2.  The faculty seeks the approval of the Academic Affairs Committee not later than the last day of the first month of the semester.

d.  For All Field Trips

1.  Advance coordination with the local government units with appropriate clearance from the concerned government and non-government units shall be secured before the scheduled dates of the educational tour/field trip.

2.  A waiver of liability shall be signed by the parents and/or guardian of the students before approval of the said educational tour/fieldtrip by the Academic Affairs Committee.

3.  A parent/guardian consent must be accomplished before allowing a student to join an educational tour/field trip.

4.  A medical clearance by the College Physician for each student must be accomplished before allowing a student to join an educational tour/field trip.

5.  One sponsor is required for every 25 students or a fraction thereof.

6.  Three-fourths of the class are required to go.

7.  Students who cannot join the educational trip must be provided with reasonable and appropriate alternative assessments which must be approved by the dean and the chairperson.
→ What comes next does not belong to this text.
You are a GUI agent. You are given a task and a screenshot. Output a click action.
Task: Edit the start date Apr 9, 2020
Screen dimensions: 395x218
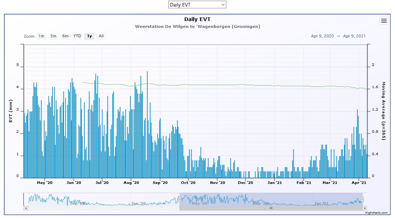[322, 36]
Grades of such students shall not be adversely affected due to their non-participation in the field trip.

8.  The field trip must be spelled out in the syllabus and course outline which are prepared before the start of the semester and approved by the dean and the chairperson.

9.  Participation of the students should be voluntary.

10.  Austerity measures should be observed at all times.

e.  Role of the College

1.  Appropriate educational tour/field trip shall be implemented with the specific degree requirement.

2.  Briefing and debriefing program shall be undertaken by the School before and after the educational tour/field trip.  Briefing shall include among others precautionary measures, risk assessment procedures.  Debriefing program should include among others, reflection of the learning experiences duly documented in a journal.

3.  An Observation Guide during educational tours/fieldtrips must be required and to be accomplished giving emphasis on the relevant competencies and lessons learned from the stated trips.  An assessment of the learning outcomes must also be accomplished following the institutional policy on grading system.

4.  Inform the CHEDROs on the nature of the education tours/fieldtrips to include purpose, schedule, destination, cost and submit a report to the CHEDRO concerned at least one month before the opening of classes for every academic year.

5.  In the event that tour guides will be utilized, only accredited tour operators and tour guides from the Department of Tourism shall be engaged.

6.  Inform parents/guardians on the guidelines on the conduct of education tours/fieldtrips.